I’ve gone door to door canvasing for equality, and if you look closely you can still see the dog bite scar on my arm, a scar I wear with pride.

What pains me the most, though, is that when you asked me for help with Dr. Sirota, I leapt into action. I was there for you. And for her. And she’s grateful to me, just as I was grateful to you giving me that opportunity.

My focus has been on words because that’s what I’m good at, and because it’s important, but it’s not all that I’ve done. And even if that were all I’ve done, you acknowledge in your comment that one can be an activist with words.

I’ve put in thousands of hours working for this cause. Don’t dismiss me as a pacifist because of a difference of opinion over how we should deal with Eich. My history of work — and my history with you — should be enough to show I deserve better than that.

[addendum: “organized” is underlined because it’s a link to a video of the demonstration]

Stephen

April 11th, 2014

My dear Timothy,

I understand that you are amateurs donating your time. As I’m sure we all all do here we value your efforts and applaud what you do.

Let me just say that I value your contributions. As I do Rob’s. And Jimmy’s. (Has he stopped crying yet? Do we need an intervention?)

In my opinion, you three founders should be proud that your work stirs up dissension, insult, and contumely. And praise. And a daily following. And a place to come to be informed. (What’s with the gay bar thing? Huh?) But like many, I come here first in the morning with my first cup of coffee. I would only beg you, don’t be defensive: we (aka I) value your work here.

Oh no wait, the studio car is outside, gotta go…

Love you guys.

Dustin Fibres

April 11th, 2014

I posted this on the wrong article earlier, but i would still like to see a rebut of Tim Lusk and Neil…avoided so far.

Rob Tisinai

April 11th, 2014

Hey Dustin, can you be more specific? In my article I link to a post where I explain why I don’t think opposition to marriage equality is proof positive of bigotry. And I agree with Tim Lusk that anger is a useful source of strength and action. [edited for clarity — so many Tims!]

Jim Burroway

April 11th, 2014

It is not just anybody, it is CEO, and you didn’t make that distinction.

That’s right. I didnt’ make that distinction because I do not believe it is a legitmate distinction to make.
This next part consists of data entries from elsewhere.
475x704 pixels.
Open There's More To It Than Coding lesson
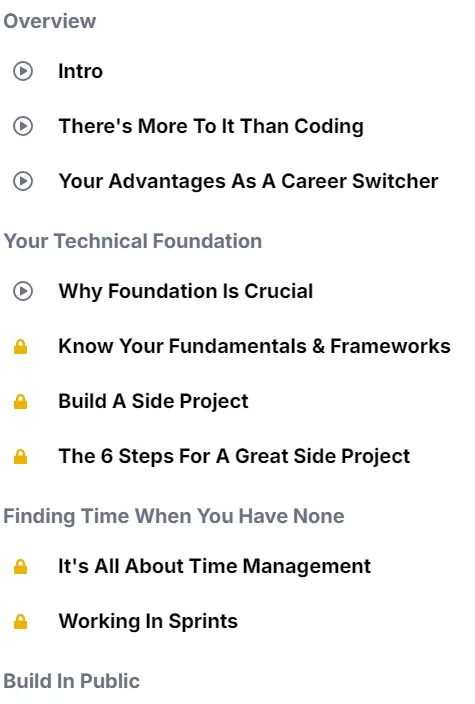[211, 126]
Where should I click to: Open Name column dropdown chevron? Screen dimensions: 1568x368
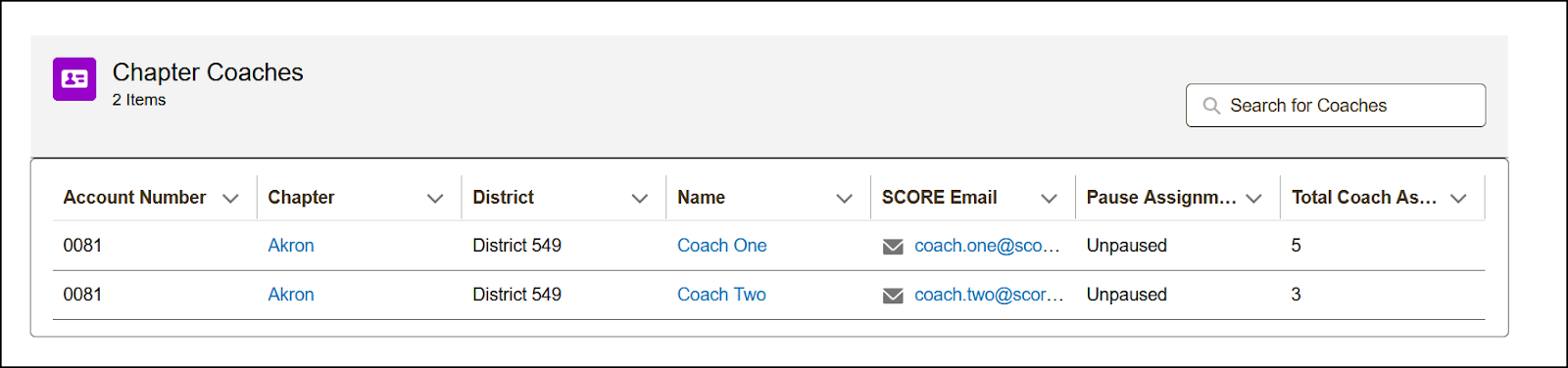(844, 199)
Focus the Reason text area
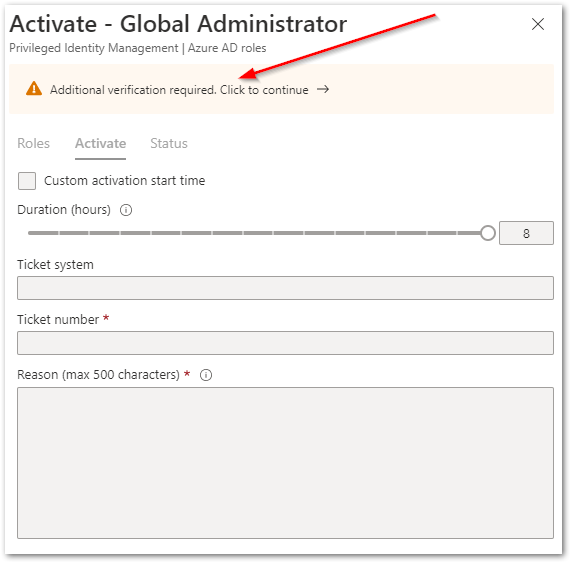The width and height of the screenshot is (571, 563). click(286, 463)
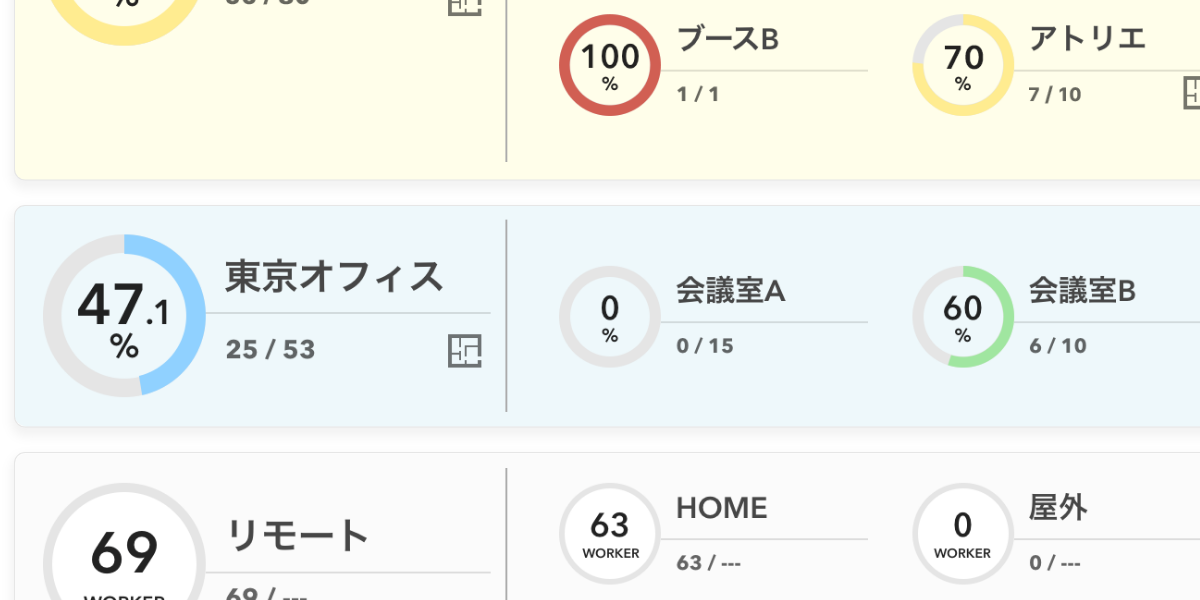This screenshot has width=1200, height=600.
Task: Click floor map icon in the top yellow card
Action: click(465, 5)
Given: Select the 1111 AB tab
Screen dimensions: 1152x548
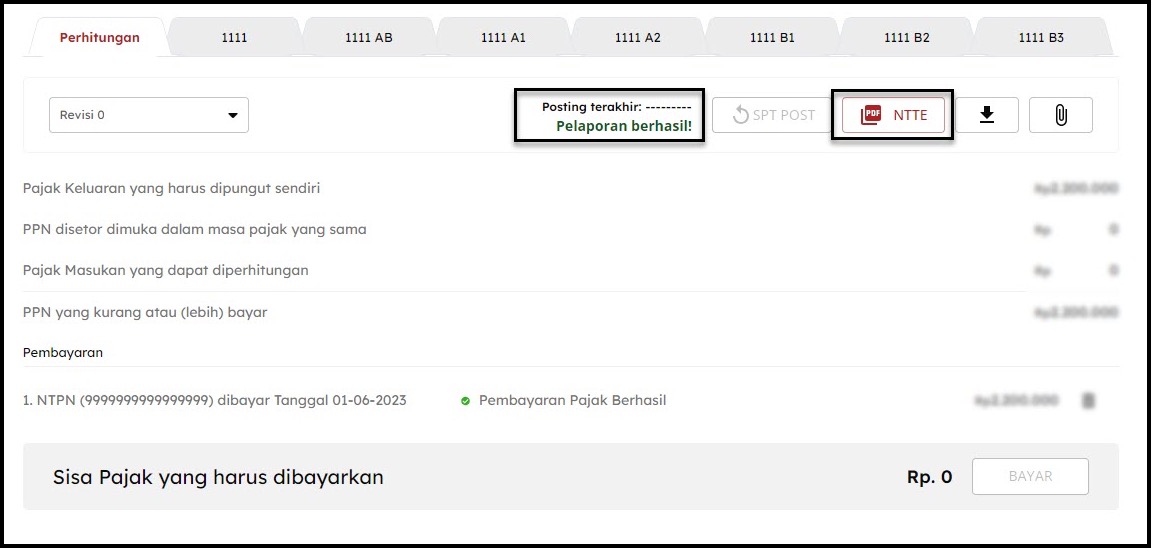Looking at the screenshot, I should 369,38.
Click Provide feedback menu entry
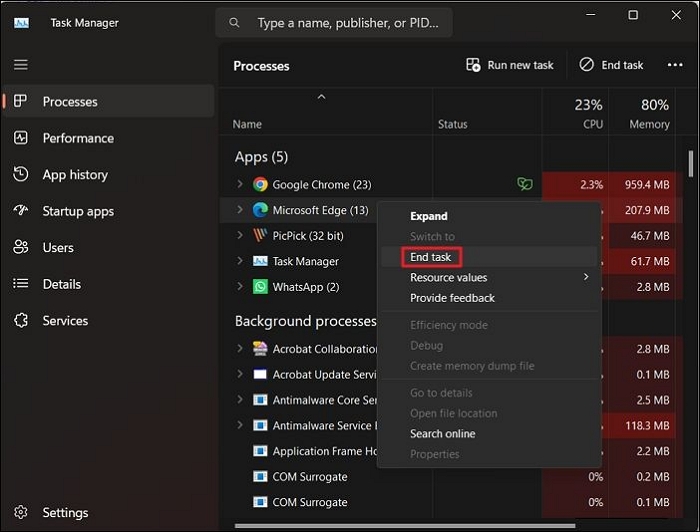Screen dimensions: 700x532 (452, 298)
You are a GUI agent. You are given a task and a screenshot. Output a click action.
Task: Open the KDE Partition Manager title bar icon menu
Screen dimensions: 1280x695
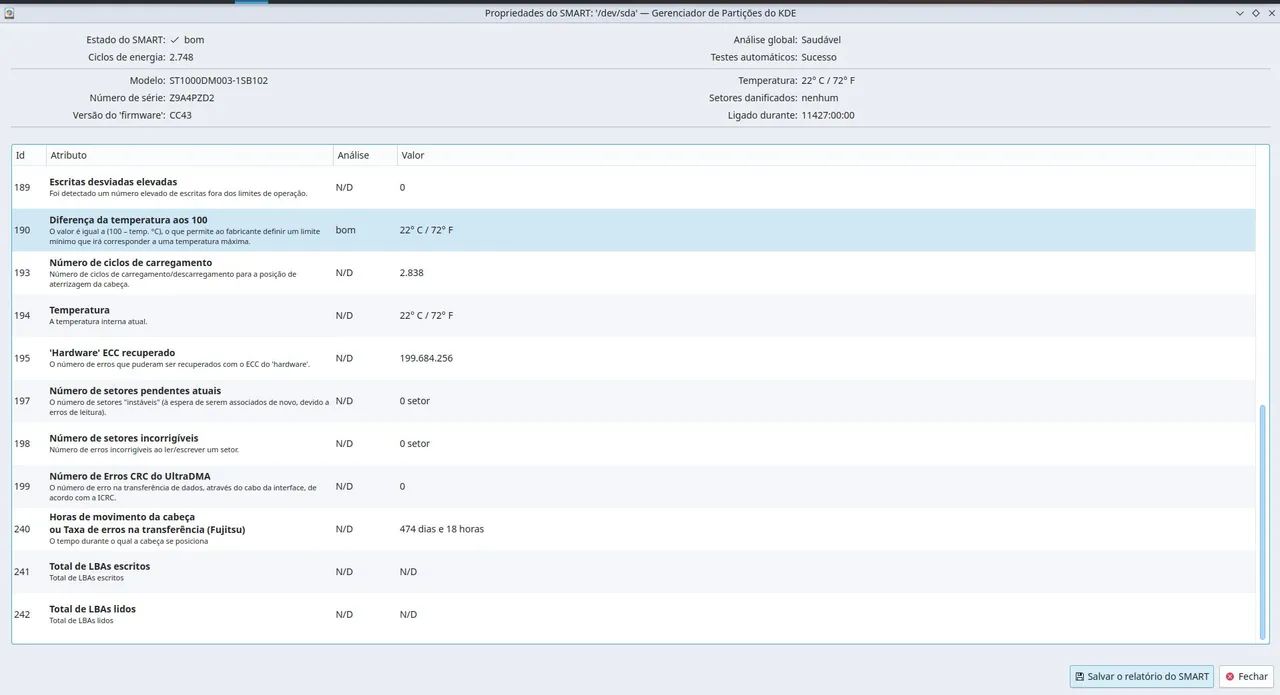pyautogui.click(x=8, y=13)
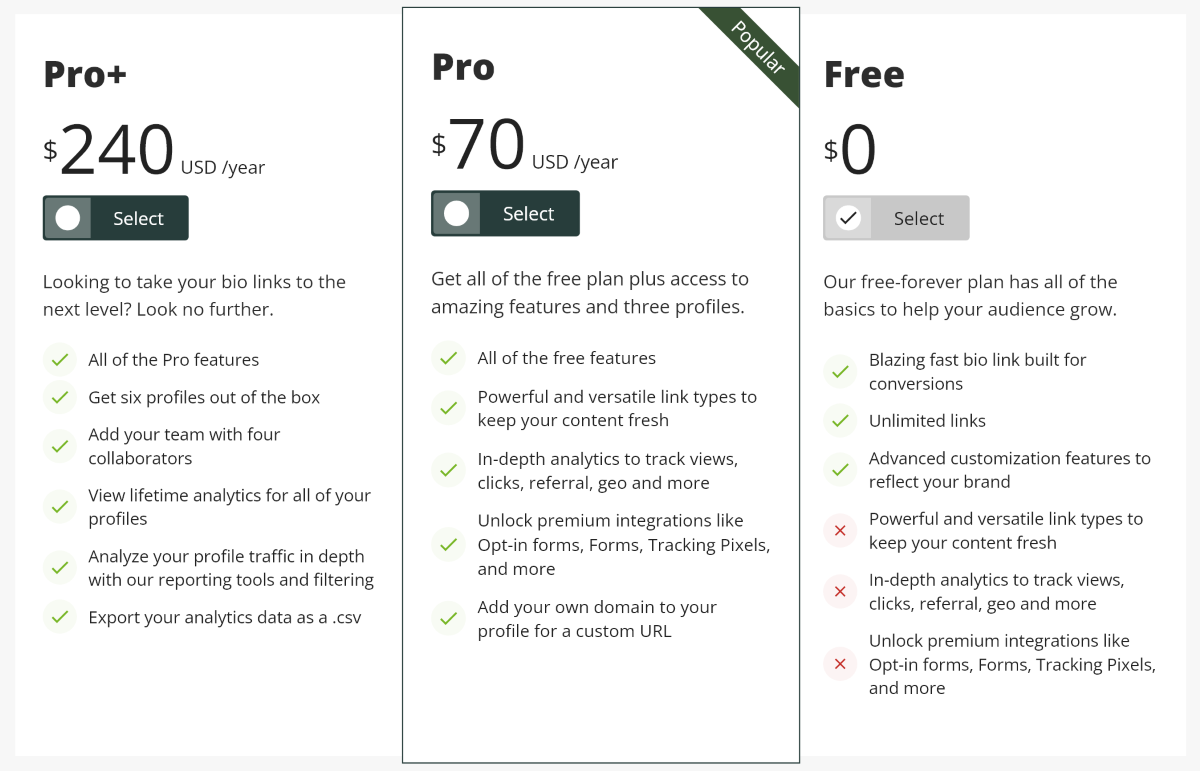The image size is (1200, 771).
Task: Click check icon beside 'Export your analytics data as a .csv'
Action: pos(60,617)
Look, I work in a very conservative environment. I have worked for managers and higherups who disagree with same-sex marriage. I’ve had some great working relationships, and I’ve had some not so great working relationships. Each one is different, because each manager is different. Some cannot leave their politics in the car when they come in the front door. But some can. I know this, because I know the performance reviews/raises/assignmewnts that I have gotten from those managers. And so, yes, if a manager or even CEO were to say that they can separate their personal life from their professional life, and they follow through on that commitment, then that is all I ask.

In the words of one famous politico, trust but verify. That’s hardly accepting someone’s word and “moving on,” as you put it.

When you are gunning for someone’s lifelihood — whether it’s a CEO, manager, worker bee or security guard — for something that has nothing to do with the job they were hired to do, then that simply crosses a line that I cannot support.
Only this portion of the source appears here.